- _About this exercise_
Starting at the line that contains "The width and height of the screenshot is (486, 645).", write out every line through the end of the records below exactly as it appears, and leave out all pictures.

- _Extracted records_
==============================
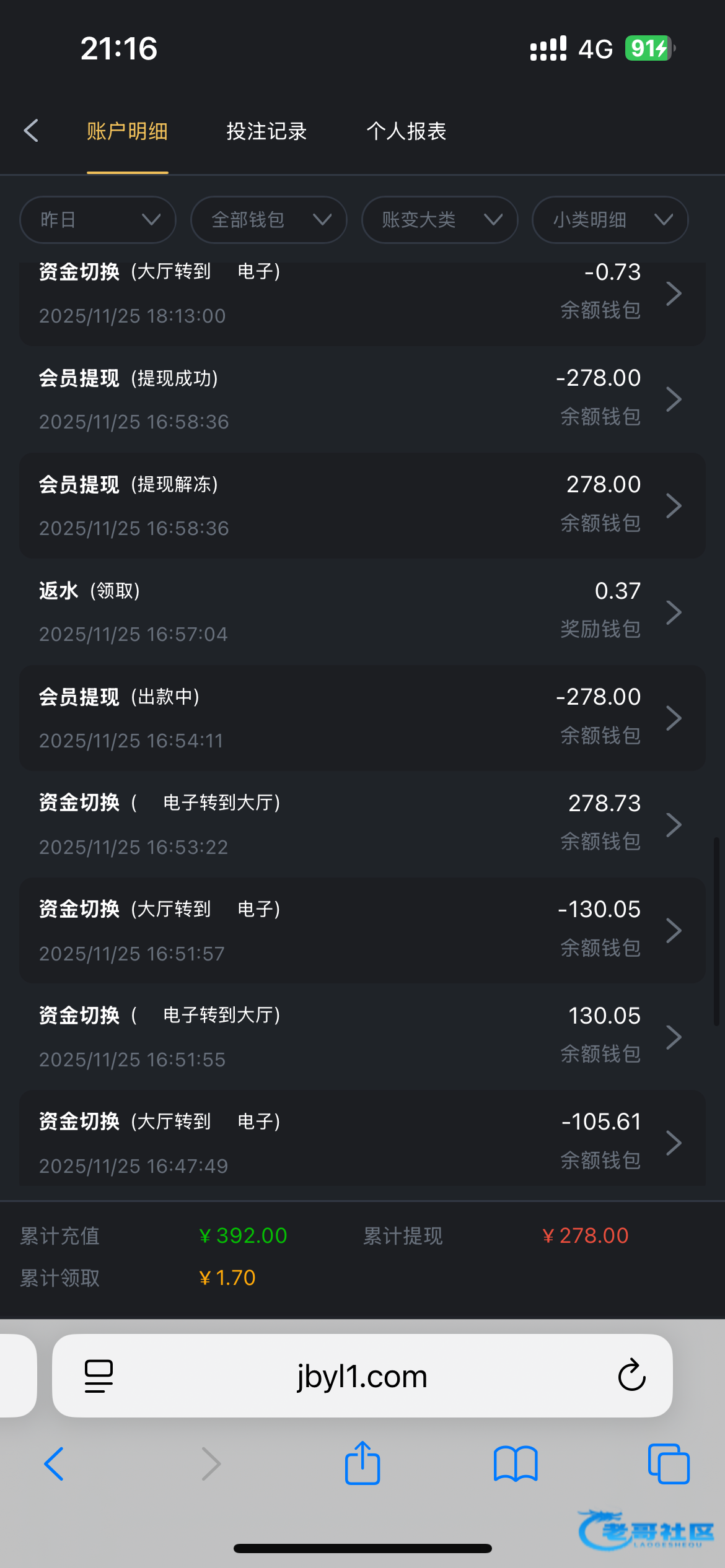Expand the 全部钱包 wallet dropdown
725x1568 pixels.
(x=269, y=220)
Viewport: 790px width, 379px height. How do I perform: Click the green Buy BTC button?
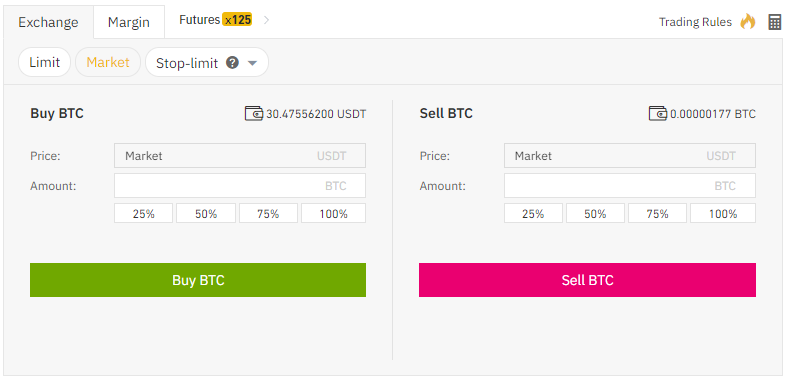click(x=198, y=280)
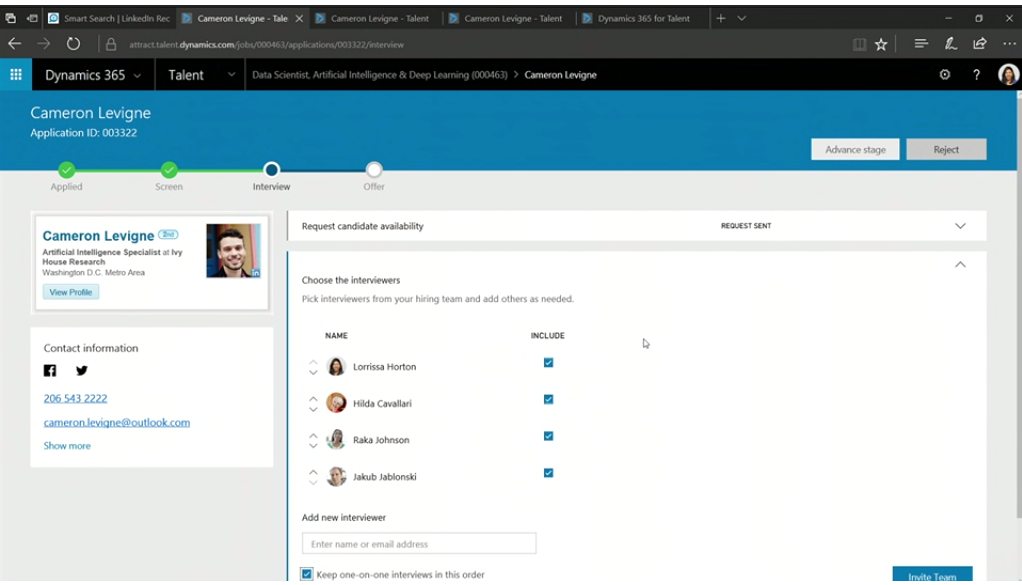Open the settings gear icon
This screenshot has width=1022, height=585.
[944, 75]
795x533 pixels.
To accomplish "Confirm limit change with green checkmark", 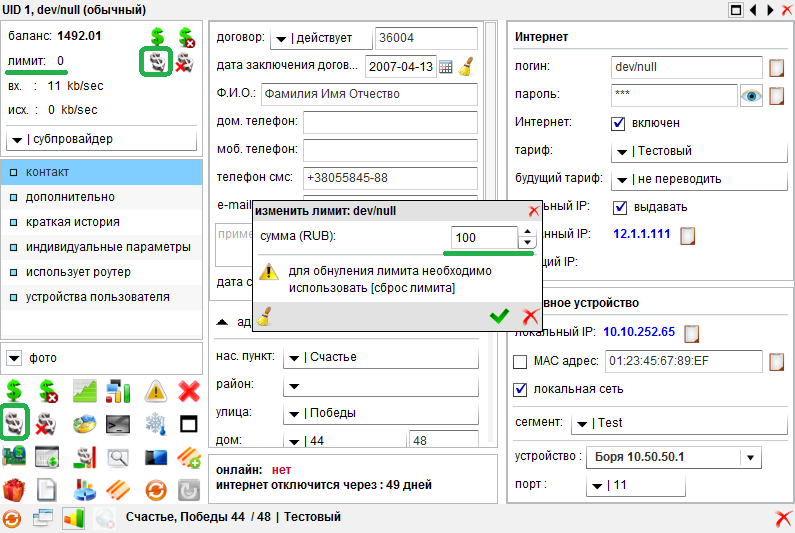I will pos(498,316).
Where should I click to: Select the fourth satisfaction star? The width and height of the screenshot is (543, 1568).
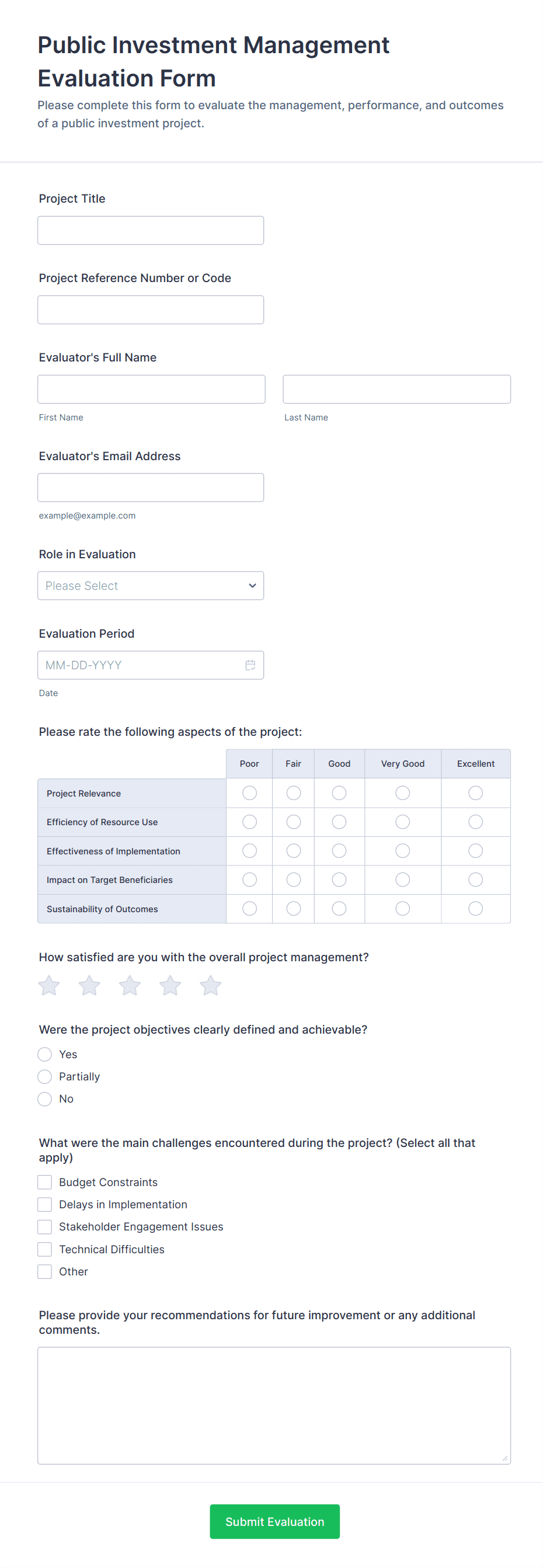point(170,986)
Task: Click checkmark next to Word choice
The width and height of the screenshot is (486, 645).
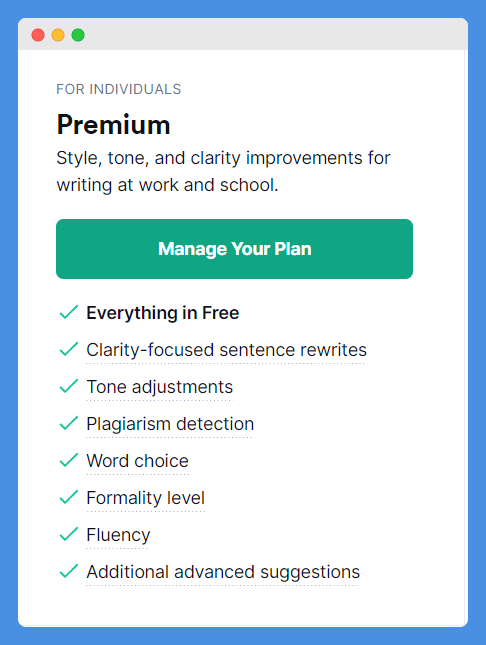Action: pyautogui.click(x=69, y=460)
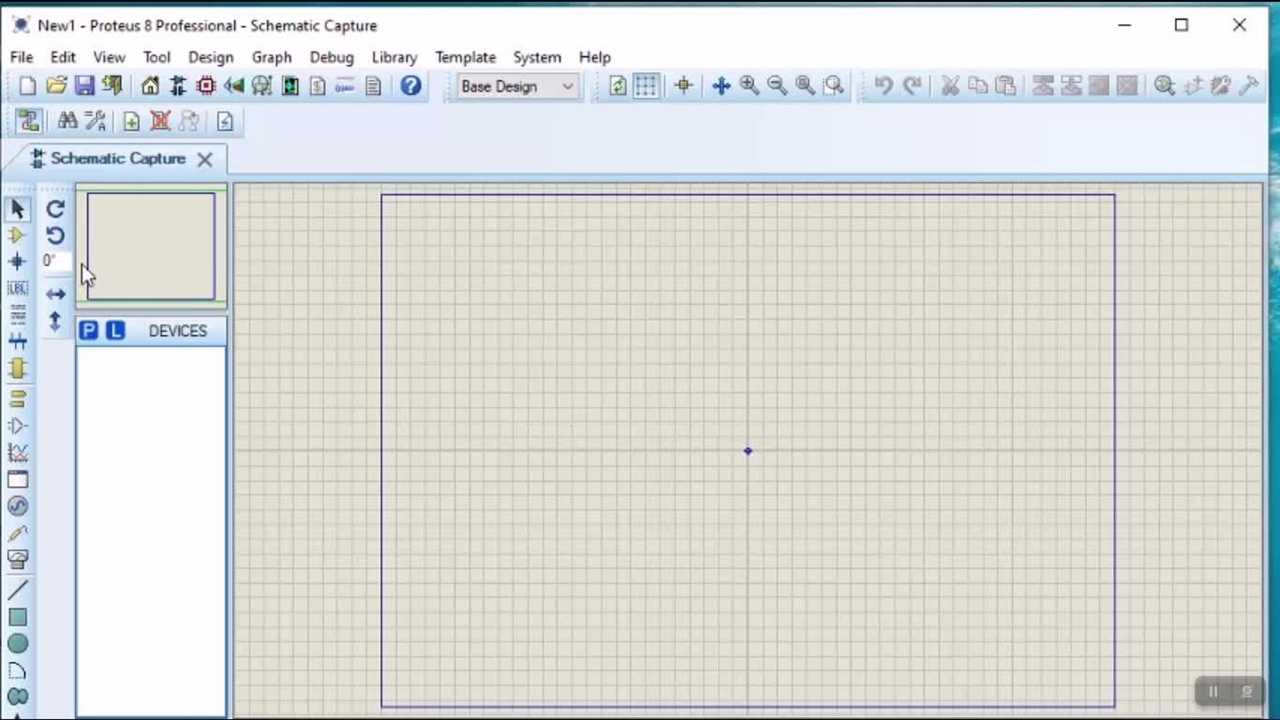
==============================
- _Solution for this exercise_
The width and height of the screenshot is (486, 645).
Action: pyautogui.click(x=69, y=460)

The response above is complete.